Teaching – rather than research – is the "main raison d'être" for universities, according to the new chair of the Russell Group.
Sir Anton Muscatelli, principal and vice-chancellor of the University of Glasgow, said that he believed it is through high-quality teaching that institutions can best make a positive impact on society, and said that Glasgow has endeavoured to ensure that student experience is not considered secondary to research performance.
"I strongly believe being a research intensive [university] and actually being excellent at teaching is something which is symbiotic," Sir Anton told Times Higher Education. "Sometimes there's an impression out there that research intensive universities spend rather more time to think about the research context rather than the student context. We don't believe that, and Glasgow is not like that."
Sir Anton was speaking ahead of next year's inaugural THE Teaching Excellence Summit, which will be hosted by Glasgow. Hosting the summit, Sir Anton said, is an "important way" to emphasise the vital role of university teaching.
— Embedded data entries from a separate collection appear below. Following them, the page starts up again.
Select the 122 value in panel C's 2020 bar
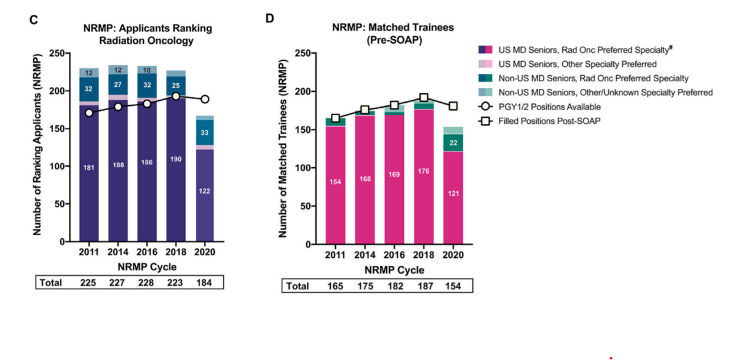205,191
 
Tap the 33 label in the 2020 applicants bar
205,132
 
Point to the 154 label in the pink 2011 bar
336,182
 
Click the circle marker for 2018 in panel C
176,96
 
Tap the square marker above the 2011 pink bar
336,118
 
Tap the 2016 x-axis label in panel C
147,254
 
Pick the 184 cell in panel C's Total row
205,282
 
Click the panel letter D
269,18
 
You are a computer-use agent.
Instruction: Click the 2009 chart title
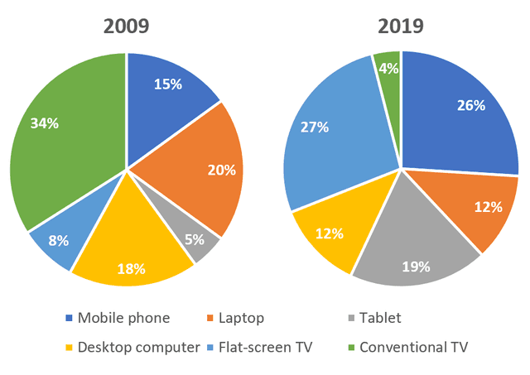126,26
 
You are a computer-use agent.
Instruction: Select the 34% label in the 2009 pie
45,123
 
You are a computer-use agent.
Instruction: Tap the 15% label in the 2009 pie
168,84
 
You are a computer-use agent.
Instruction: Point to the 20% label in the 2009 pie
222,170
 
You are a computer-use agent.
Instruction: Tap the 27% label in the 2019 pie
315,127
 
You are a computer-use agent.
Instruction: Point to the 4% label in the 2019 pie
388,69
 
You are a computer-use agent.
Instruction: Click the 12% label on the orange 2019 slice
489,207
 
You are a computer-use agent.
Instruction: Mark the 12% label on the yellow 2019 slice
329,234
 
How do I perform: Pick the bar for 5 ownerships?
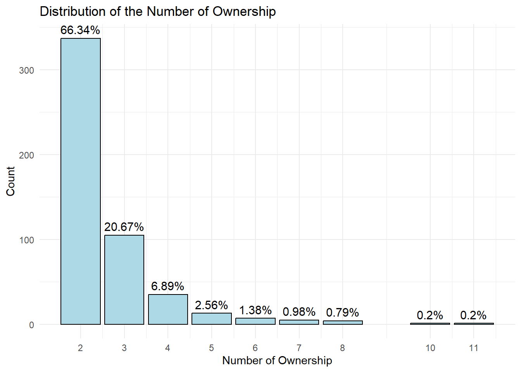[x=212, y=319]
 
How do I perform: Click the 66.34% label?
[x=80, y=30]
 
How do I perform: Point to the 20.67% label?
[x=124, y=227]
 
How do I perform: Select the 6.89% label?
[x=167, y=286]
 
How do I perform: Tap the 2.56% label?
[x=211, y=305]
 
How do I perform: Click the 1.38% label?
[x=255, y=310]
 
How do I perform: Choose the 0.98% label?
[x=299, y=312]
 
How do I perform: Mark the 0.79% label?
[x=343, y=313]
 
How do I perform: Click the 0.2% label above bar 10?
[x=430, y=315]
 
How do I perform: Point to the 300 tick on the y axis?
[x=26, y=71]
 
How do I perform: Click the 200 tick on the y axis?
[x=26, y=155]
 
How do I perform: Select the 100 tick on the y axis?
[x=26, y=240]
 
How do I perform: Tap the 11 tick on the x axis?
[x=474, y=348]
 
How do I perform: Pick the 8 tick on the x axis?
[x=343, y=348]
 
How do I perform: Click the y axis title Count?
[x=10, y=181]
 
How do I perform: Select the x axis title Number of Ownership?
[x=277, y=361]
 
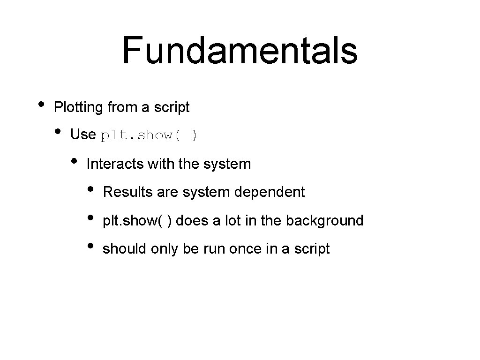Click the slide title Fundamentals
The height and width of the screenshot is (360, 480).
tap(240, 51)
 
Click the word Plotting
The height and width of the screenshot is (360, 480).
tap(78, 107)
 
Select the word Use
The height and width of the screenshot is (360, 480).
tap(82, 135)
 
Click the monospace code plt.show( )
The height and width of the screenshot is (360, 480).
tap(150, 135)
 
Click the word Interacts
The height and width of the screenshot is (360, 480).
tap(115, 164)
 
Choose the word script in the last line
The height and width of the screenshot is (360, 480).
tap(312, 248)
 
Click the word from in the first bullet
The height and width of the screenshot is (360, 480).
tap(121, 107)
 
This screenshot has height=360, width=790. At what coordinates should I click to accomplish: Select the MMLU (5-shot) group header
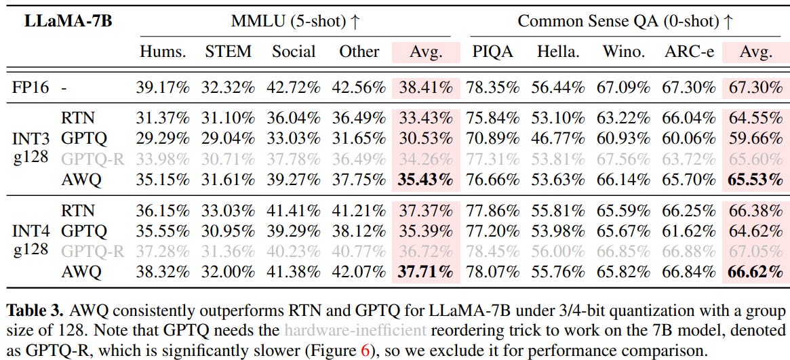pyautogui.click(x=296, y=21)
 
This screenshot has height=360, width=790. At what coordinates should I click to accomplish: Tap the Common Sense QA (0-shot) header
pyautogui.click(x=625, y=21)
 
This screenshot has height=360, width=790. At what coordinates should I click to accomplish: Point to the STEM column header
pyautogui.click(x=228, y=52)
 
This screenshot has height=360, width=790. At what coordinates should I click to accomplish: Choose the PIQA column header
pyautogui.click(x=492, y=52)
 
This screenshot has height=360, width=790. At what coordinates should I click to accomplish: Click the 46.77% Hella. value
pyautogui.click(x=558, y=138)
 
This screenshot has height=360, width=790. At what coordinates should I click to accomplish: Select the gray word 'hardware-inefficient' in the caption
pyautogui.click(x=368, y=332)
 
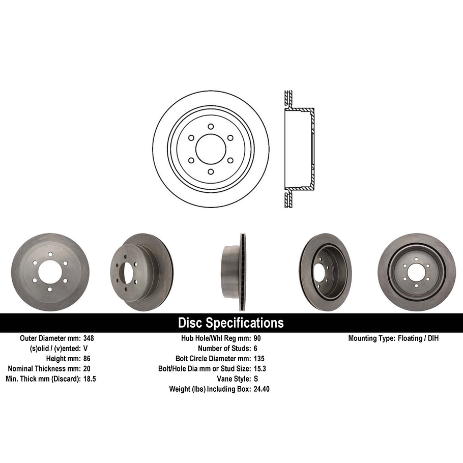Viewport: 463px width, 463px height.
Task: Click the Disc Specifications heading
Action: [231, 323]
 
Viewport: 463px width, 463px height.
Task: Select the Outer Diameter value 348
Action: [89, 338]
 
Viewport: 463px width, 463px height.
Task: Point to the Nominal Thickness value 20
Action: [86, 369]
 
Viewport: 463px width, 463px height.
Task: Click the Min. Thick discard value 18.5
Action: [90, 379]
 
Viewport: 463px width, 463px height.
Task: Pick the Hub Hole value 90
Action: [257, 338]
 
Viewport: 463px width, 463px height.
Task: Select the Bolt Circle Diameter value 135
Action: [259, 359]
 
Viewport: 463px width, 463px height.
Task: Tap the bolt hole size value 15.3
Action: [260, 369]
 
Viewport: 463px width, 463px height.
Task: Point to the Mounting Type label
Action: [370, 338]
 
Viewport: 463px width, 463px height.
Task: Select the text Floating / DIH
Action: [418, 338]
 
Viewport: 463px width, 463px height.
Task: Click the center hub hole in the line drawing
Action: [211, 149]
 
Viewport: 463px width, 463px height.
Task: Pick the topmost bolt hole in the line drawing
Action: [211, 127]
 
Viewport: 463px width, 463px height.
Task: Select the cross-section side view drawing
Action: [298, 149]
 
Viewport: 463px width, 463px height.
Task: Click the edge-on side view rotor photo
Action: [234, 272]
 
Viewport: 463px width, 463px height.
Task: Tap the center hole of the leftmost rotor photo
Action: [49, 272]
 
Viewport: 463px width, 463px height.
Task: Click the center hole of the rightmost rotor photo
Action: [416, 273]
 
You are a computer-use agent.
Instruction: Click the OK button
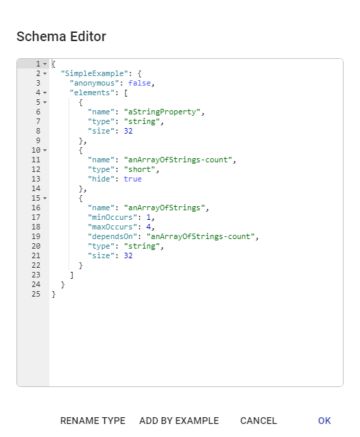tap(324, 421)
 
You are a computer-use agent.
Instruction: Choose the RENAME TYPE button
tap(93, 421)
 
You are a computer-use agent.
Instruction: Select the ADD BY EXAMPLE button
tap(179, 421)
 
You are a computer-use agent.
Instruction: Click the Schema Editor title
tap(62, 36)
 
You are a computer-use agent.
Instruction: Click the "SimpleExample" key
tap(95, 73)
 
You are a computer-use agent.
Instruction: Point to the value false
tap(139, 83)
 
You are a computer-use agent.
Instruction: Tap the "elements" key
tap(92, 92)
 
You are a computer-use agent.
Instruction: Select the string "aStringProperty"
tap(162, 112)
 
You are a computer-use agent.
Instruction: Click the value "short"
tap(139, 169)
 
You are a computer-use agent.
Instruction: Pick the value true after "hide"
tap(132, 179)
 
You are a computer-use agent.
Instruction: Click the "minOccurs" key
tap(112, 217)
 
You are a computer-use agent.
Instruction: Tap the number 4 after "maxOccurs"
tap(149, 227)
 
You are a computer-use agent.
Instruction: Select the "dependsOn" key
tap(110, 236)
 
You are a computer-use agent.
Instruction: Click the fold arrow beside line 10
tap(45, 151)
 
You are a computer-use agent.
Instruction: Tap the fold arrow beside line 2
tap(45, 74)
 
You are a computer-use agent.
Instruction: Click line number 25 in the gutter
tap(36, 294)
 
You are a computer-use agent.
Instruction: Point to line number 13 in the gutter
tap(36, 179)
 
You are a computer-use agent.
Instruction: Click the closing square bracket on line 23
tap(72, 275)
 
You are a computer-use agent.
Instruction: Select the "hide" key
tap(101, 179)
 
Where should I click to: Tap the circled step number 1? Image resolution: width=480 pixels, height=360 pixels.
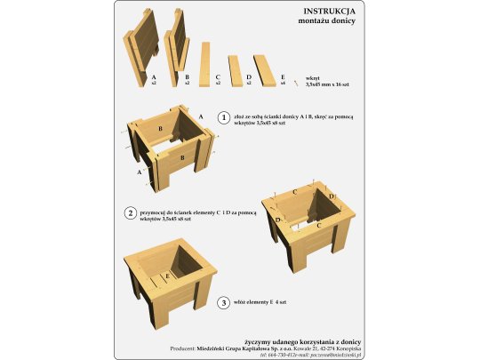coord(211,116)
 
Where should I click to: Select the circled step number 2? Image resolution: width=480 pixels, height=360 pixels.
coord(131,213)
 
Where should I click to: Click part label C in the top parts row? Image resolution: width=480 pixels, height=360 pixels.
coord(218,78)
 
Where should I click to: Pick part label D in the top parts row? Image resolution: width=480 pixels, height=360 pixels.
coord(249,78)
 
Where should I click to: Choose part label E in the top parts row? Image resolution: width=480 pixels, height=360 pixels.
coord(284,78)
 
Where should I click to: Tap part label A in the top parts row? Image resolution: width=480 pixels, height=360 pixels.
coord(154,78)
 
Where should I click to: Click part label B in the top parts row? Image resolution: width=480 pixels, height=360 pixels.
coord(187,78)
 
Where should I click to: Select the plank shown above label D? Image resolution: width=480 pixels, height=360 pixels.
coord(236,68)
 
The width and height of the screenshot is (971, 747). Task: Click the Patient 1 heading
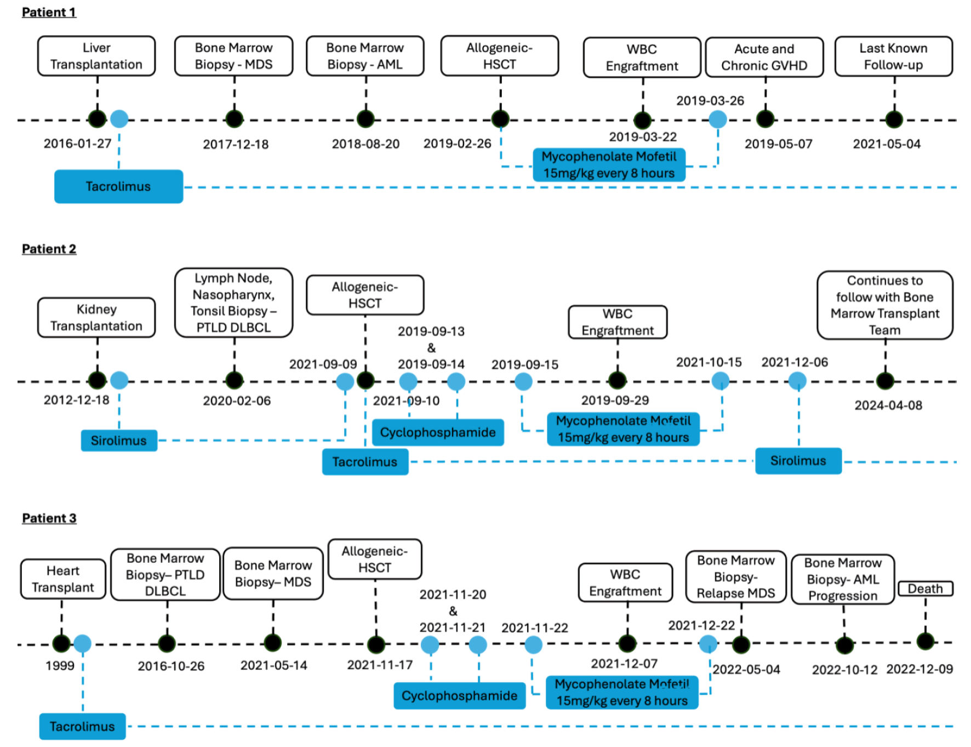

"Universities have huge impact through various channels for the public good, and of course research is important," he continued. "But actually, the major channel whereby we impact on society is through our students, through the skills they gain but also through the other qualities which go beyond their subject matter."
Among the other qualities he pointed to to are critical thinking, and an ability to understand how students will impact on society. "From my point of view, the reason why we need to focus on teaching is that it's...our main raison d'être. It's the reason why we impact so greatly on society."
Sir Anton also hopes the summit, taking place in July next year, will allow his university to showcase its drive for teaching excellence. "I do think Glasgow is unique among the Russell Group of universities in the UK in terms of having this fantastic student experience, as well as being a great research intensive [university]," he said.